Ian Brown - The Greatest
Tue 25th Oct, 2005 in Music Reviews
The Greatest is somewhat misleading as the title of Ian Brown ’s new retrospective disc, considering the man’s solo work will always live in the shadow of his previous band. Fact: if Brown had never been in The Stone Roses, we probably wouldn’t have paid much attention to his solo work. Nevertheless, the man known as King Monkey’s solo career has covered more ground than the Roses ever did and The Greatest stands up as an excellent release in its own right.
It doesn’t help that the liner notes to The Greatest read like a Stone Roses biography. Bassist Mani shows up on Can’t See Me, while Aziz Ibrahim – who joined the band after John Squire’s departure in 1996 —- co-writes My Star and Corpses in Their Mouths. Even original Roses drummer Si Wolstencroft plays on Golden Gaze. It’s no surprise Squire’s name does not feature.
Despite the appearance of so many Manchester notables, the material on The Greatest is a far cry from She Bangs the Drums and all the rest. The dance beats and grooves of Can’t See Me and Love Like a Fountain expose a side of Brown only hinted at occasionally in the Roses’ material while Keep What Ya Got and Forever and a Day prove Brown’s songwriting isn’t still living in 1989.
The centrepiece of The Greatest, though, is F.E.A.R.. In perhaps the most ingenious display of lyrical mastery this millennium, Brown crafts a slick pop number within the bounds of those four letters. With a rhythm section that could match the Reni-Mani team and strings that provide a constant stream of hooks, Brown has his hands on a real gem.

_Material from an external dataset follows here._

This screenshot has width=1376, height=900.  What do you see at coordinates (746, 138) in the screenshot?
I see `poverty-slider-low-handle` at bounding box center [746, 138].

F.E.A.R. aside, The Greatest provides plenty of both style and substance but the tracks generally offer only one of the two. Despite Brown’s songwriting having improved steadily since he went solo in 1997, his best lyrical work is reserved for the downbeat and less musically adventurous tracks. Enter UNKLE. Where Brown’s material lacks polish and drive, UNKLE show up to fill in the gaps and provide the hooks where Brown cannot. Their work on Be There and REIGN bridges the style-substance gap and gives the downbeat material a new coat of paint. Along with F.E.A.R. and Bacon & Quarmby’s remix of Can’t See Me, UNKLE manage to pull the two halves of the record together and make it work.
Opening with early solo efforts My Star and Corpses in Their Mouths and ending with new song All Ablaze, The Greatest’s chronological tracklisting could have destroyed any kind of flow and progression, but somehow King Monkey keeps it together. Though the opening brace of tracks stand out as very Second Coming, the remixes and edits on The Greatest keep the collection tight and ensure it fits together as an album in its own right.